**Problem**
The reply must return each line of the data exactly.

----

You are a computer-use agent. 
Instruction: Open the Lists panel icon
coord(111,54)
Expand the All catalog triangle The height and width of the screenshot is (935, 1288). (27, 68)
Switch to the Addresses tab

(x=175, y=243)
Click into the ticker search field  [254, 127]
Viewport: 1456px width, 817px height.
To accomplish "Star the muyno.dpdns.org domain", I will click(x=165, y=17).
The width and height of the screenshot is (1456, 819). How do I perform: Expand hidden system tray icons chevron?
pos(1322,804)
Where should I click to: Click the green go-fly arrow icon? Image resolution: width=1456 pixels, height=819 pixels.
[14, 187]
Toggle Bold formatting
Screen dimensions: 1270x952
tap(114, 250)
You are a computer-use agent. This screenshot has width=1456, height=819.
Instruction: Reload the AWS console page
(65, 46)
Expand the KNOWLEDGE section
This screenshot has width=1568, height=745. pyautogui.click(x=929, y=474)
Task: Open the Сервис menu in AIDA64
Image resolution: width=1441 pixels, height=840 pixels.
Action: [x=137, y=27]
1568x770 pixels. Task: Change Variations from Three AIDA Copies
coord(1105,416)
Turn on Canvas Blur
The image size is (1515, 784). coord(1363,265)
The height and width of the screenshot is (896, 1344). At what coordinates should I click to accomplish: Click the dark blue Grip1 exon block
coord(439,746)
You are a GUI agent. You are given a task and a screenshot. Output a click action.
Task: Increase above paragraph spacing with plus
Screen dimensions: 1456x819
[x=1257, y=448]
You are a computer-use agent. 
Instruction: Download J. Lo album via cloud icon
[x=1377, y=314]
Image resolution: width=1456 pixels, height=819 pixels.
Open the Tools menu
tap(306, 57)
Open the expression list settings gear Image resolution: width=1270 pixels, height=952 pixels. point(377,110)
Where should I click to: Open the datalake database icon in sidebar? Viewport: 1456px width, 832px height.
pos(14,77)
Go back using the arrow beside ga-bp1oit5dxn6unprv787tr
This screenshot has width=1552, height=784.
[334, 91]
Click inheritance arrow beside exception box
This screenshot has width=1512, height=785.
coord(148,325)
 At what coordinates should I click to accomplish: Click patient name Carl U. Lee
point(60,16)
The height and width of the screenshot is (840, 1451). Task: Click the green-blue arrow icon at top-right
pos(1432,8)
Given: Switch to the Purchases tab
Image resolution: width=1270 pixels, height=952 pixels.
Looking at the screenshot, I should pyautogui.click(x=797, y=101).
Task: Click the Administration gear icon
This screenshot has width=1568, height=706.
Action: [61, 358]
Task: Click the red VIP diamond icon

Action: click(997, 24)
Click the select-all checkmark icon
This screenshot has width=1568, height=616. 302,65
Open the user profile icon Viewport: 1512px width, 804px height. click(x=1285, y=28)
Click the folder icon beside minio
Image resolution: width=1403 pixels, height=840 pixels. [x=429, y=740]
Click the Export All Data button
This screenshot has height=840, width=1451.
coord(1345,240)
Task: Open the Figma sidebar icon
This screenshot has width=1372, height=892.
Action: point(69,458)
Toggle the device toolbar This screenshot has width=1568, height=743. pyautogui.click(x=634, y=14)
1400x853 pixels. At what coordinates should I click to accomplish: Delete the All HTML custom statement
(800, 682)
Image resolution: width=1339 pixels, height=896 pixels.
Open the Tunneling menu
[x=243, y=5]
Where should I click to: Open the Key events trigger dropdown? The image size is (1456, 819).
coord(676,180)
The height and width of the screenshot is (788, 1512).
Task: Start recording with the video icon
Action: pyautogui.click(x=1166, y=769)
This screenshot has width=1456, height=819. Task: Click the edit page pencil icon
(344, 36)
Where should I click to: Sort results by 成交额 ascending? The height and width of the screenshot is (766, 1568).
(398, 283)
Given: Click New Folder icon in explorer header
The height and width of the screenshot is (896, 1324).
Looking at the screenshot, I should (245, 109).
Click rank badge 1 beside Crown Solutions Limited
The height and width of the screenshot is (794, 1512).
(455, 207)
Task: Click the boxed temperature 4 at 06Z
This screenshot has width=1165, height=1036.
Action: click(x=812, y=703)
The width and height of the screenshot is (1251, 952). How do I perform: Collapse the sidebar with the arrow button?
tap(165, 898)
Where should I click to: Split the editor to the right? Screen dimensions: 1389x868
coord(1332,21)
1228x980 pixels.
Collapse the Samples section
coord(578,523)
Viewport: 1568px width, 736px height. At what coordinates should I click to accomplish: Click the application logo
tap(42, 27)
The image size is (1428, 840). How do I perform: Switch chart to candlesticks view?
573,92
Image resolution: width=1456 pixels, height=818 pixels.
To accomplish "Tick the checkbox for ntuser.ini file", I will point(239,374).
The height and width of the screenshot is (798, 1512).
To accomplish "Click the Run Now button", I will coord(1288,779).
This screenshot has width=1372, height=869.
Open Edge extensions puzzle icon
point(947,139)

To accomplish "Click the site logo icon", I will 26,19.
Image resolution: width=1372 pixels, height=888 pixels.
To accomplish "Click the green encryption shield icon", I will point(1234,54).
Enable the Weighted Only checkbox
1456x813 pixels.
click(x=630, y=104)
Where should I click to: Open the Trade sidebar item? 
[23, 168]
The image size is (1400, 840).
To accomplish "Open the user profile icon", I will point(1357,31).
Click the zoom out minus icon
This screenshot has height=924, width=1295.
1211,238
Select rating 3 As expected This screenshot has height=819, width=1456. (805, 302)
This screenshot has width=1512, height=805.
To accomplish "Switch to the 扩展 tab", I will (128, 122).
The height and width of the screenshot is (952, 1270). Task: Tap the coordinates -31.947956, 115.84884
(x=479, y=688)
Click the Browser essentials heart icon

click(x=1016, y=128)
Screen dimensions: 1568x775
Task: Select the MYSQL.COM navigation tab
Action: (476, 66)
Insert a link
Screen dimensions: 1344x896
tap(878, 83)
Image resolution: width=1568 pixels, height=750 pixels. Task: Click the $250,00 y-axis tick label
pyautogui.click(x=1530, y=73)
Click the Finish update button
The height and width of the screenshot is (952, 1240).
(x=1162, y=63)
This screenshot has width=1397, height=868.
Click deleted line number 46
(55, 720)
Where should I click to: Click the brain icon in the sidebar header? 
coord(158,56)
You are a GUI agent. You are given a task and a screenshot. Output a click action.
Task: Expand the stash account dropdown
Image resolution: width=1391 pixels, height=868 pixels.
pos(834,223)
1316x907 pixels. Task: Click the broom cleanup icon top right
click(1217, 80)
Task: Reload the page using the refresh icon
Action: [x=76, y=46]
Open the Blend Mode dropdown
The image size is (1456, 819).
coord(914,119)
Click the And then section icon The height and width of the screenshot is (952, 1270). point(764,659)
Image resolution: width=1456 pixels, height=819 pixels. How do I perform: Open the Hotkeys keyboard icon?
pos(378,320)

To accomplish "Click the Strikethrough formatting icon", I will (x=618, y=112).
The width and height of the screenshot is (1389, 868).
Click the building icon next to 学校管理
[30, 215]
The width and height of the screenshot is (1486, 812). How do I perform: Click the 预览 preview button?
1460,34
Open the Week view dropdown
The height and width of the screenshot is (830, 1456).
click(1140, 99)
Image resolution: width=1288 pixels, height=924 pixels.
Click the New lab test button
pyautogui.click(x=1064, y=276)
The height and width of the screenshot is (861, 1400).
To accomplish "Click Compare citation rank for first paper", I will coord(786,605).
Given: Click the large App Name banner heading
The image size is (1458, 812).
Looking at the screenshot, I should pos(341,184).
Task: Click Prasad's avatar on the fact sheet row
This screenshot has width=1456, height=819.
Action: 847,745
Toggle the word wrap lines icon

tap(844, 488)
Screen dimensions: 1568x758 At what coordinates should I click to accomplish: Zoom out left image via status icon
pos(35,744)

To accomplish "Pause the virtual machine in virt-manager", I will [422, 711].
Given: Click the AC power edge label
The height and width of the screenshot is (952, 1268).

----

**Written solution**
You are a computer-use agent. 
Instruction: Open the Lists panel icon
coord(111,54)
Expand the All catalog triangle The height and width of the screenshot is (935, 1288). (27, 68)
Switch to the Addresses tab

(x=175, y=243)
Click into the ticker search field  [254, 127]
Viewport: 1456px width, 817px height.
To accomplish "Star the muyno.dpdns.org domain", I will click(x=165, y=17).
The width and height of the screenshot is (1456, 819). How do I perform: Expand hidden system tray icons chevron?
pos(1322,804)
Where should I click to: Click the green go-fly arrow icon? Image resolution: width=1456 pixels, height=819 pixels.
[14, 187]
Toggle Bold formatting
Screen dimensions: 1270x952
tap(114, 250)
You are a computer-use agent. This screenshot has width=1456, height=819.
Instruction: Reload the AWS console page
(65, 46)
Expand the KNOWLEDGE section
This screenshot has width=1568, height=745. pyautogui.click(x=929, y=474)
Task: Open the Сервис menu in AIDA64
Image resolution: width=1441 pixels, height=840 pixels.
Action: [x=137, y=27]
1568x770 pixels. Task: Change Variations from Three AIDA Copies
coord(1105,416)
Turn on Canvas Blur
The image size is (1515, 784). coord(1363,265)
The height and width of the screenshot is (896, 1344). At what coordinates should I click to accomplish: Click the dark blue Grip1 exon block
coord(439,746)
You are a GUI agent. You are given a task and a screenshot. Output a click action.
Task: Increase above paragraph spacing with plus
Screen dimensions: 1456x819
[x=1257, y=448]
You are a computer-use agent. 
Instruction: Download J. Lo album via cloud icon
[x=1377, y=314]
Image resolution: width=1456 pixels, height=819 pixels.
Open the Tools menu
tap(306, 57)
Open the expression list settings gear Image resolution: width=1270 pixels, height=952 pixels. point(377,110)
Where should I click to: Open the datalake database icon in sidebar? Viewport: 1456px width, 832px height.
pos(14,77)
Go back using the arrow beside ga-bp1oit5dxn6unprv787tr
This screenshot has width=1552, height=784.
[334, 91]
Click inheritance arrow beside exception box
This screenshot has width=1512, height=785.
coord(148,325)
 At what coordinates should I click to accomplish: Click patient name Carl U. Lee
point(60,16)
The height and width of the screenshot is (840, 1451). Task: Click the green-blue arrow icon at top-right
pos(1432,8)
Given: Switch to the Purchases tab
Image resolution: width=1270 pixels, height=952 pixels.
Looking at the screenshot, I should pyautogui.click(x=797, y=101).
Task: Click the Administration gear icon
This screenshot has width=1568, height=706.
Action: [61, 358]
Task: Click the red VIP diamond icon

Action: click(997, 24)
Click the select-all checkmark icon
This screenshot has width=1568, height=616. 302,65
Open the user profile icon Viewport: 1512px width, 804px height. click(x=1285, y=28)
Click the folder icon beside minio
Image resolution: width=1403 pixels, height=840 pixels. [x=429, y=740]
Click the Export All Data button
This screenshot has height=840, width=1451.
coord(1345,240)
Task: Open the Figma sidebar icon
This screenshot has width=1372, height=892.
Action: point(69,458)
Toggle the device toolbar This screenshot has width=1568, height=743. pyautogui.click(x=634, y=14)
1400x853 pixels. At what coordinates should I click to accomplish: Delete the All HTML custom statement
(800, 682)
Image resolution: width=1339 pixels, height=896 pixels.
Open the Tunneling menu
[x=243, y=5]
Where should I click to: Open the Key events trigger dropdown? The image size is (1456, 819).
coord(676,180)
The height and width of the screenshot is (788, 1512).
Task: Start recording with the video icon
Action: pyautogui.click(x=1166, y=769)
This screenshot has width=1456, height=819. Task: Click the edit page pencil icon
(344, 36)
Where should I click to: Sort results by 成交额 ascending? The height and width of the screenshot is (766, 1568).
(398, 283)
Given: Click New Folder icon in explorer header
The height and width of the screenshot is (896, 1324).
Looking at the screenshot, I should (245, 109).
Click rank badge 1 beside Crown Solutions Limited
The height and width of the screenshot is (794, 1512).
(455, 207)
Task: Click the boxed temperature 4 at 06Z
This screenshot has width=1165, height=1036.
Action: click(x=812, y=703)
The width and height of the screenshot is (1251, 952). How do I perform: Collapse the sidebar with the arrow button?
tap(165, 898)
Where should I click to: Split the editor to the right? Screen dimensions: 1389x868
coord(1332,21)
1228x980 pixels.
Collapse the Samples section
coord(578,523)
Viewport: 1568px width, 736px height. At what coordinates should I click to accomplish: Click the application logo
tap(42, 27)
The image size is (1428, 840). How do I perform: Switch chart to candlesticks view?
573,92
Image resolution: width=1456 pixels, height=818 pixels.
To accomplish "Tick the checkbox for ntuser.ini file", I will point(239,374).
The height and width of the screenshot is (798, 1512).
To accomplish "Click the Run Now button", I will coord(1288,779).
This screenshot has width=1372, height=869.
Open Edge extensions puzzle icon
point(947,139)

To accomplish "Click the site logo icon", I will 26,19.
Image resolution: width=1372 pixels, height=888 pixels.
To accomplish "Click the green encryption shield icon", I will point(1234,54).
Enable the Weighted Only checkbox
1456x813 pixels.
click(x=630, y=104)
Where should I click to: Open the Trade sidebar item? 
[23, 168]
The image size is (1400, 840).
To accomplish "Open the user profile icon", I will point(1357,31).
Click the zoom out minus icon
This screenshot has height=924, width=1295.
1211,238
Select rating 3 As expected This screenshot has height=819, width=1456. (805, 302)
This screenshot has width=1512, height=805.
To accomplish "Switch to the 扩展 tab", I will (128, 122).
The height and width of the screenshot is (952, 1270). Task: Tap the coordinates -31.947956, 115.84884
(x=479, y=688)
Click the Browser essentials heart icon

click(x=1016, y=128)
Screen dimensions: 1568x775
Task: Select the MYSQL.COM navigation tab
Action: (476, 66)
Insert a link
Screen dimensions: 1344x896
tap(878, 83)
Image resolution: width=1568 pixels, height=750 pixels. Task: Click the $250,00 y-axis tick label
pyautogui.click(x=1530, y=73)
Click the Finish update button
The height and width of the screenshot is (952, 1240).
(x=1162, y=63)
This screenshot has width=1397, height=868.
Click deleted line number 46
(55, 720)
Where should I click to: Click the brain icon in the sidebar header? 
coord(158,56)
You are a GUI agent. You are given a task and a screenshot. Output a click action.
Task: Expand the stash account dropdown
Image resolution: width=1391 pixels, height=868 pixels.
pos(834,223)
1316x907 pixels. Task: Click the broom cleanup icon top right
click(1217, 80)
Task: Reload the page using the refresh icon
Action: [x=76, y=46]
Open the Blend Mode dropdown
The image size is (1456, 819).
coord(914,119)
Click the And then section icon The height and width of the screenshot is (952, 1270). point(764,659)
Image resolution: width=1456 pixels, height=819 pixels. How do I perform: Open the Hotkeys keyboard icon?
pos(378,320)

To accomplish "Click the Strikethrough formatting icon", I will (x=618, y=112).
The width and height of the screenshot is (1389, 868).
Click the building icon next to 学校管理
[30, 215]
The width and height of the screenshot is (1486, 812). How do I perform: Click the 预览 preview button?
1460,34
Open the Week view dropdown
The height and width of the screenshot is (830, 1456).
click(1140, 99)
Image resolution: width=1288 pixels, height=924 pixels.
Click the New lab test button
pyautogui.click(x=1064, y=276)
The height and width of the screenshot is (861, 1400).
To accomplish "Click Compare citation rank for first paper", I will coord(786,605).
Given: Click the large App Name banner heading
The image size is (1458, 812).
Looking at the screenshot, I should pos(341,184).
Task: Click Prasad's avatar on the fact sheet row
This screenshot has width=1456, height=819.
Action: 847,745
Toggle the word wrap lines icon

tap(844, 488)
Screen dimensions: 1568x758 At what coordinates should I click to accomplish: Zoom out left image via status icon
pos(35,744)

To accomplish "Pause the virtual machine in virt-manager", I will [422, 711].
Given: Click the AC power edge label
The height and width of the screenshot is (952, 1268).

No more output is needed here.